Aaron slowly made it downstairs this morning after his three seizures.  He tried to stay up and awake but as is typical for him, he laid back down on the couch and fell promptly asleep.  I covered him with his favorite blanket……the animal print blanket…..and he slept deeply until he had another large seizure.  Now he is awake off and on, talking about wanting his coffee that he missed this morning……will it still be hot…….when can he have it……worried that he won’t get to drink it……typical Aaron.
Earlier, while he slept and with me being unable to leave this area of the house for fear of another seizure, I stood at the kitchen sink.  I was washing the produce that I had gathered in the garden yesterday evening before dark.  Some tomatoes…..okra…..a red pepper……one pear that I was able to reach from our pear tree……and a few stray cucumbers.  On one of the cucumbers I saw the unmistakable signs of worms.  The brown, crusty spots on the outside of the cucumber were my clue, so I grabbed a paring knife and cut into the peel.  Yep, there it was…..a yucky worm……and then another nearby.  It was tempting to just throw the whole cucumber away, but I’m pretty thrifty about my garden produce that we’ve worked hard to raise.  There was still plenty of good left in that cucumber, so I washed the remainder and put it with the other healthy produce.  Aaron loves cucumbers, so he can eat it later.

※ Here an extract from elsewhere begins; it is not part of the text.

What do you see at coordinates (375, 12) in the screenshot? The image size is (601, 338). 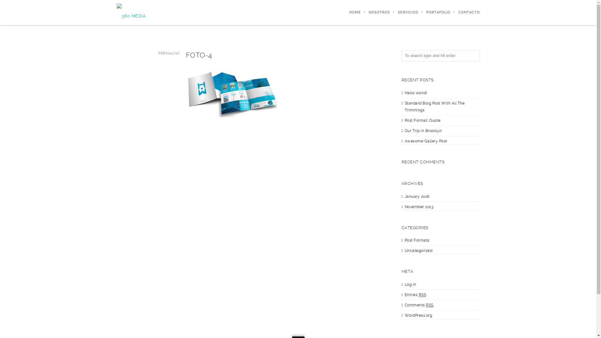 I see `'NOSOTROS'` at bounding box center [375, 12].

This might sound strange, but Aaron’s a lot like that wormy cucumber.  He has his issues…..his “worms”……..that disrupt his life.  The autism….the Epilepsy……they have completely changed his life from what we thought it would be.  When placed beside his sister and brother, we can see a stark contrast.  Andrea, a scientist and geneticist in a major lab……and Andrew, working on a professional NHRA pit crew.  Their lives are dreams come true for both of them.  We love hearing about their work, even when we don’t understand half of it.  It’s exciting and fulfilling for them.

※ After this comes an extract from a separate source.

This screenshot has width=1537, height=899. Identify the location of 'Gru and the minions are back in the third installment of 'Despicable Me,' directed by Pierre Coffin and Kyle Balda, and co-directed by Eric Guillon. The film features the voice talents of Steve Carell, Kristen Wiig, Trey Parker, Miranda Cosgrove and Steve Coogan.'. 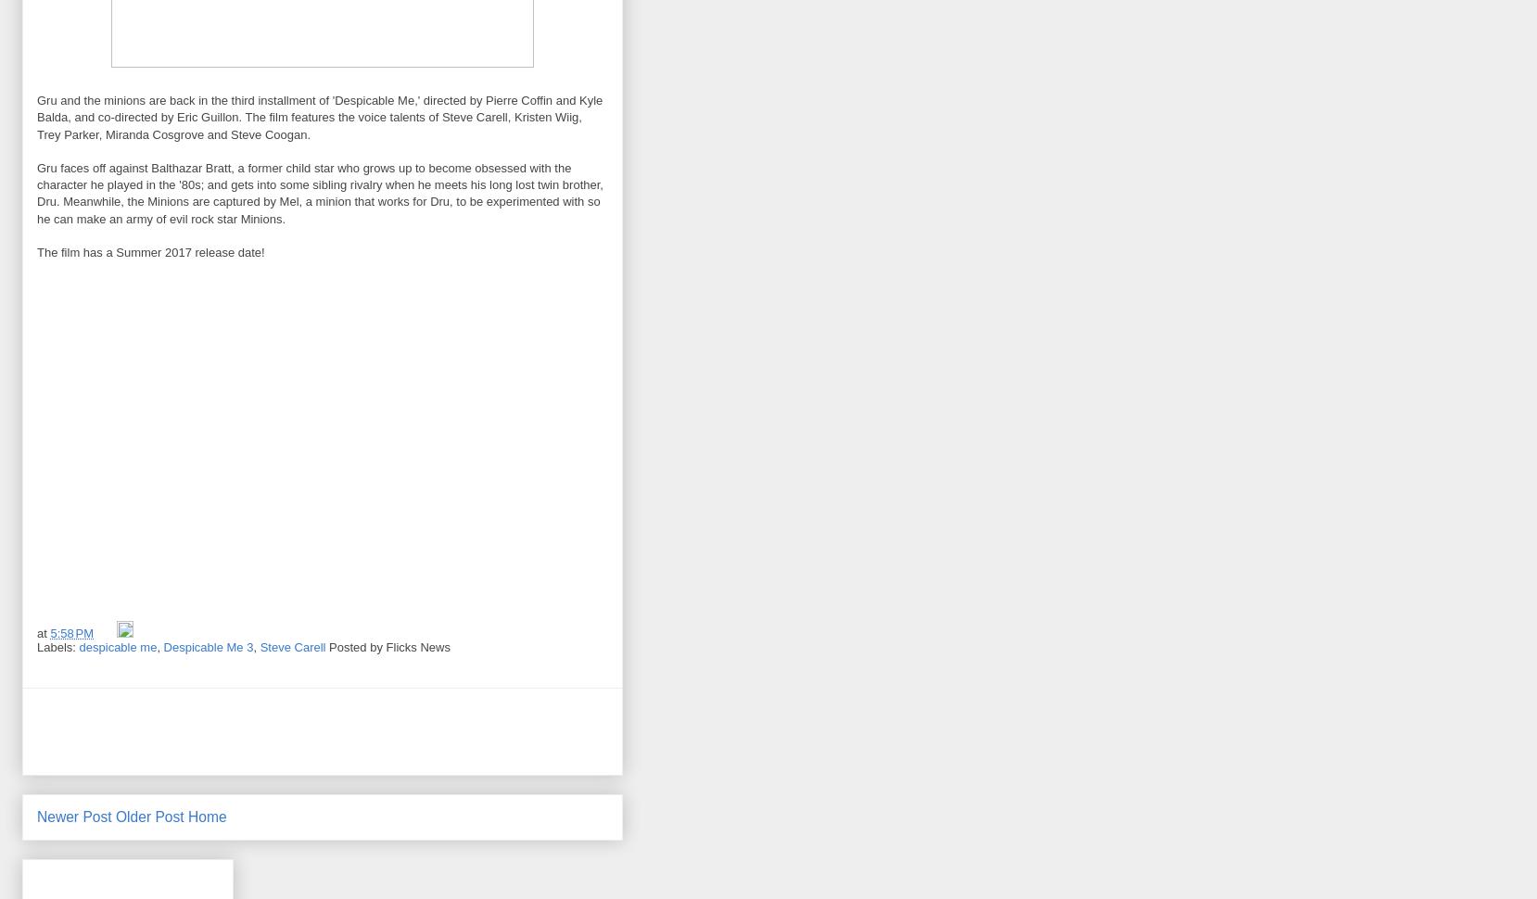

Aaron is like that cucumber, yes.  He has some chunks removed……some expectations that we had for him that had to be removed.  But he has amazing value if we but stop and look.  God does NOT create mistakes.  Aaron has tremendous worth.  He draws us to God in ways we probably never would have been drawn otherwise.  He keeps us humble.  Oh, does he ever!!  He keeps us at times bowed down with worry or frustration or embarrassment.  But listen to the verse God gave me this morning:
“But You, O Lord, are a shield about me; my glory, and the lifter of my head.”  (Psalm 3:3)
I love how God gives me what I need, when I need it, from His Word.  He lifts my head to look not only up to Him, but to look at Aaron with new eyes……eyes of faith and trust in the God Who loves Aaron and loves us.  God has a plan for Aaron that is every bit as important and amazing as the plan He has for Andrea and Andrew.  We just don’t always measure Aaron’s value that way, but God does.  And He reminds me on these days that I need to as well.
Aaron……my wormy cucumber……just in this little area of my house, God has once again spoken to my heart.  
Friend who is suffering today, never doubt God’s plan and His love for you.  Let Him be the lifter of your tired head.  He does care…..He does have a plan……for all of us.
Including my wormy Aaron.  My perfect Aaron, with lots of good in him that God is using.